新米をほおばりながら...比較優位について
国民一人当たりのコメの消費量は118.3キロ(1962年)からおよそ50年間で54.4キロ(2016年)にまで減少している。当時の人口は9583万人、2016年は1億2700万人であり、およそ3000万人の人口増にもかかわらずのコメ消費の減少である。食生活の欧米化や産業構造の変化、人口動態の変化、スリム指向などその要因は様々であろう。茶わん1杯のごはんを炊く前のお米(精米)の重さはおよそ 65g 、 5㎏の精米であれば約 77杯分になるので、 2,040円(小売価格の平均)のお米を買ってごはんを炊いた場合、 1杯当たりのお米の値段は 約26円 となる。おコメってとても経済的な主食と言えよう。平成31年1月の一世帯当たりのひと月の米の消費は3100グラム、パンは44534グラム、金額にすると米は1490円、パンは2534円となっている。パンもいいけど、もっとおコメを食べてコメ農家を応援したくなるのは私だけであろうか。
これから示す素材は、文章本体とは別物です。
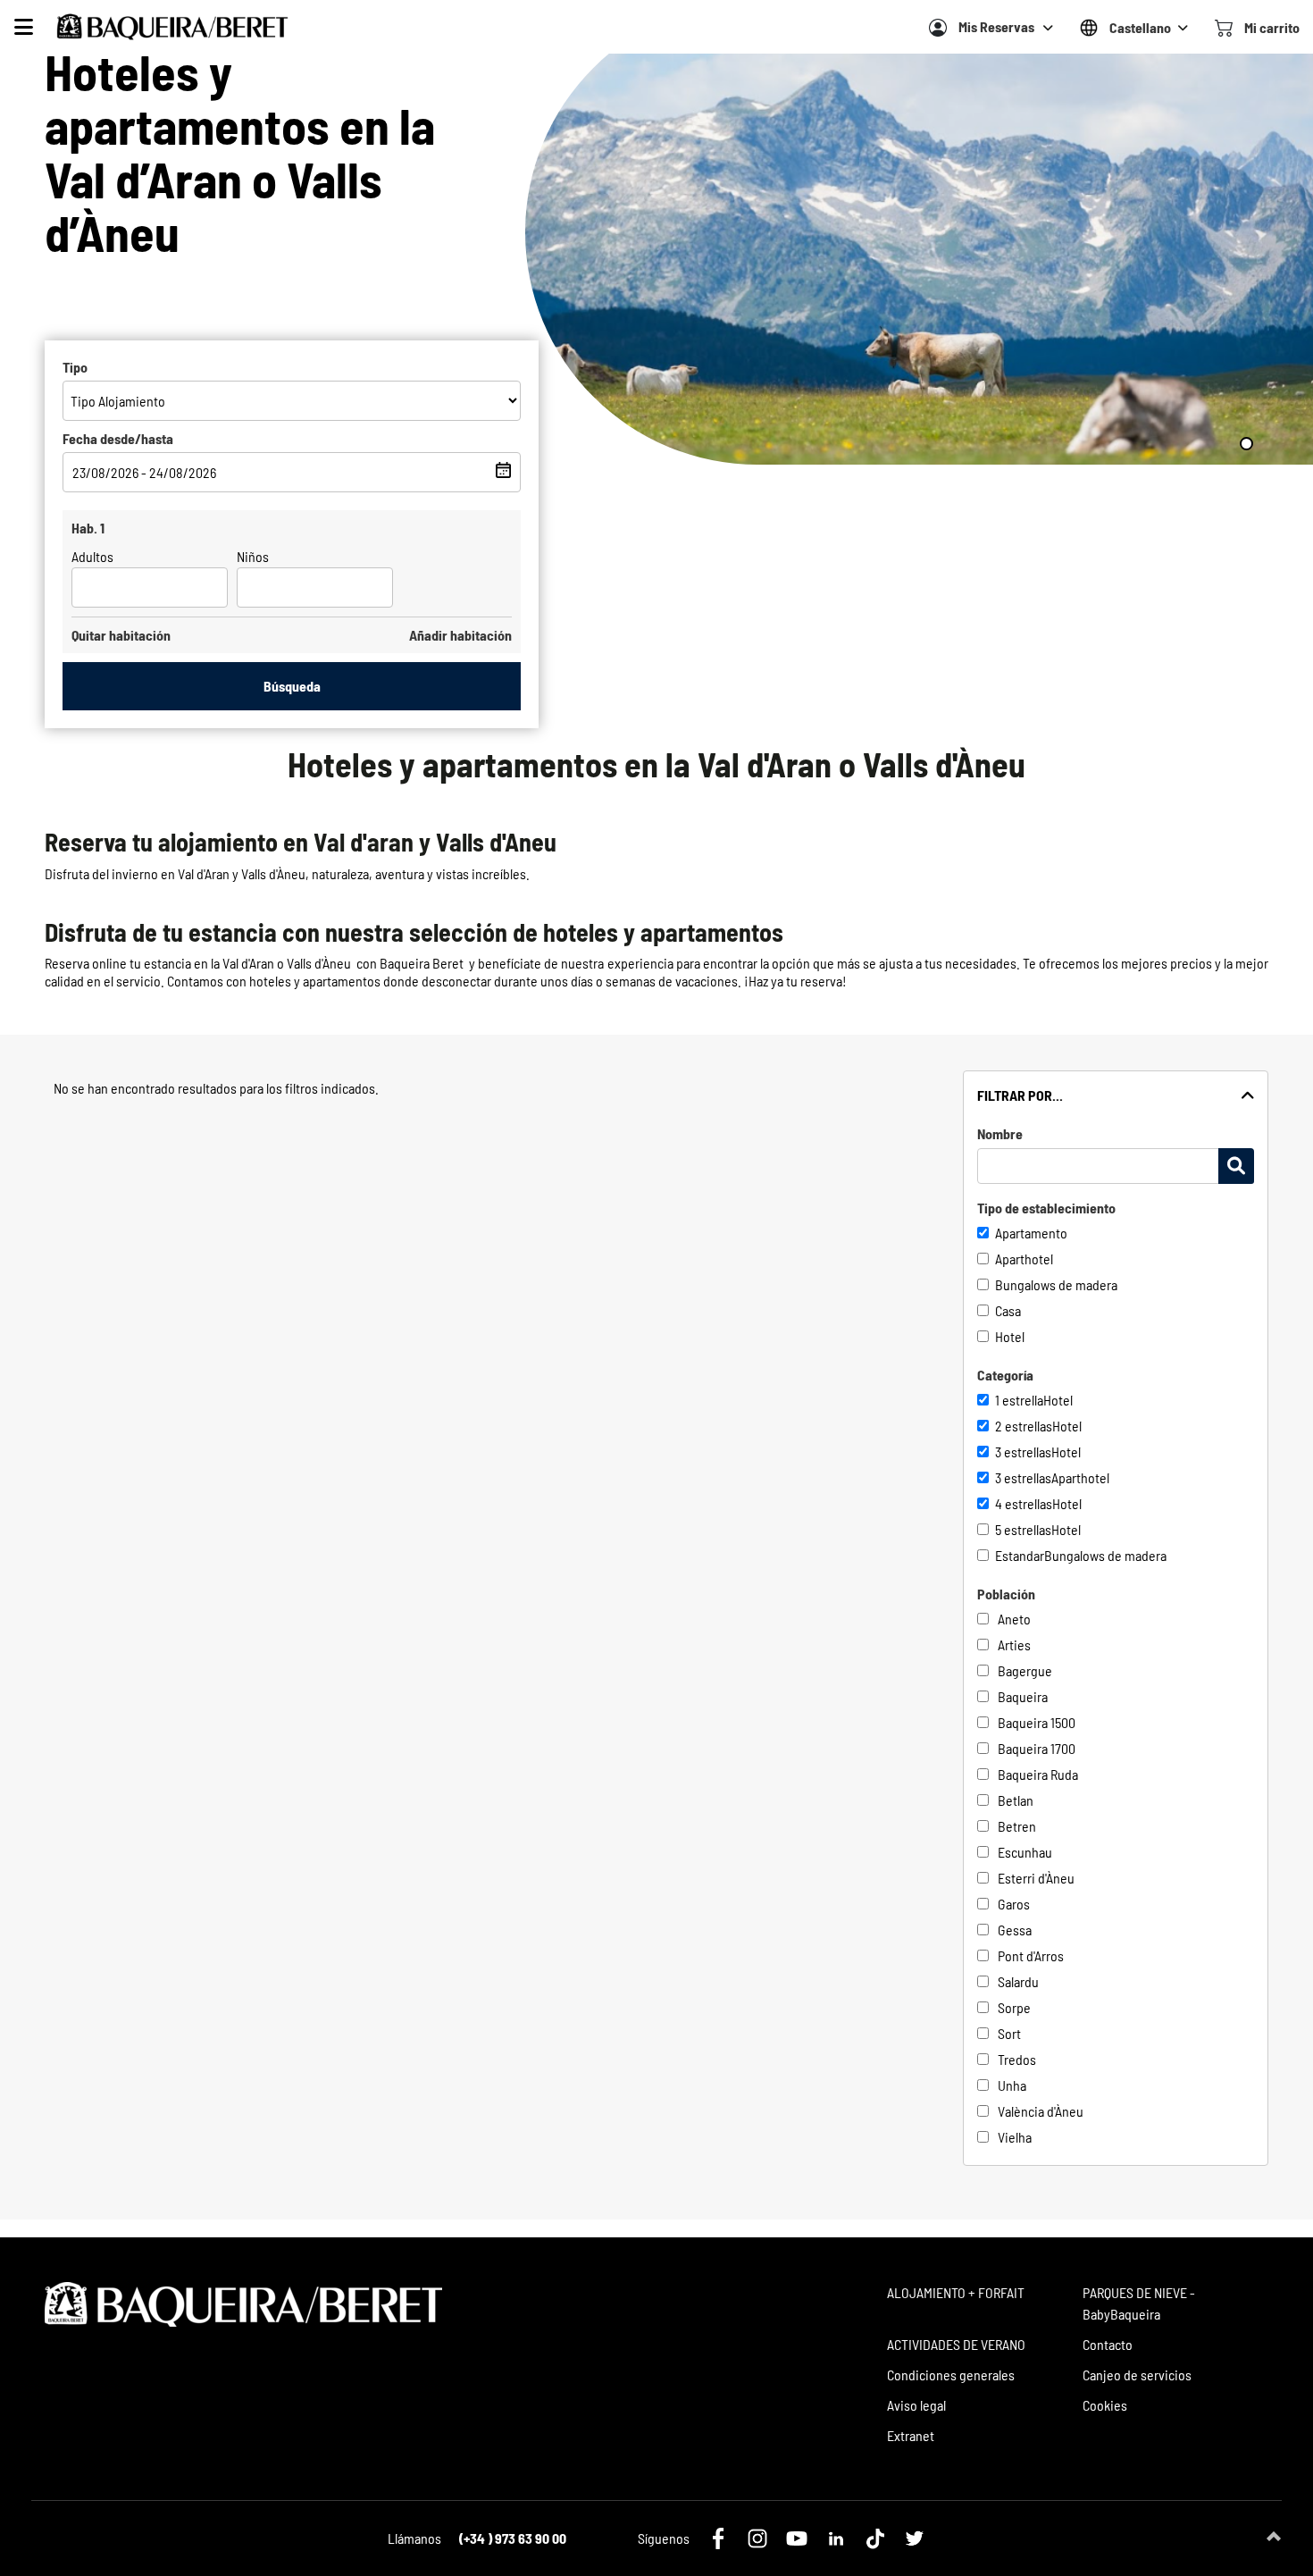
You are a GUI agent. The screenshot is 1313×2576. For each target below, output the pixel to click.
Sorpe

外国からの輸入米に押されないように、コメを輸入する場合、日本は重量に応じて課税する仕組みを採っており、1キロ当たり341円課税してコメ農家を保護しているが、やはり家庭でのコメの消費量を増やしていくことが農家を守ることにつながるのではなかろうかと、国内のコメ消費の減少を考えると「もっとおコメを食べよう」と応援したくなる。 日本のコメ価格は外国米に高い関税をかけることで守られている一方、政府は価格維持(価格を維持しつつ農家を守る)のために補助金をつけて家畜のエサとなる飼料用米への転作を誘導している。平成29年度の水稲作付面性160万㌶のうち主食用は137万㌶であり、飼料用は14.3万㌶と、年々増加しており、毎年3千億円規模の補助金が当てられている。
イギリスの経済学者デヴィッド・リカードが発見した、貿易の大原理ともいうべき「比較優位」という考え方がある。これは、自国にとって優位なモノは自国で生産し、相手国にとっての優位なモノは相手国に任せることで、どちらの国も比較優位なモノの生産量を上げることができるという貿易理論である。当然のことながら日本はコメの生産性においてアメリカや東南アジアの諸国には勝ち目はないが、高品質のコメの生産であれば比較優位の理論が適応できるのではなかろうか。有機米や低農薬米など「高品質」で勝負し、これから拡大するであろう東南アジアやインドなどの富裕層をターゲットに、そして「日本のコメ文化の復活」に向けて、われわれの消費拡大で、国民全体の利益拡大になればと、新米をほおばりながら考えた。
こぼれ話;アインシュタインは秘書よりずっと早くタイプを打てたそうである。しかし人間には持ち時間が限られている。アインシュタインが研究に専念するにはタイプを秘書に任せることでさらに研究に打ち込める。この場合秘書はアインシュタインと比してタイプに比較優位を持っている。人は比較的得意な分野を持つことによって比較優位に立つチャンスがつかめるとも言えませんか。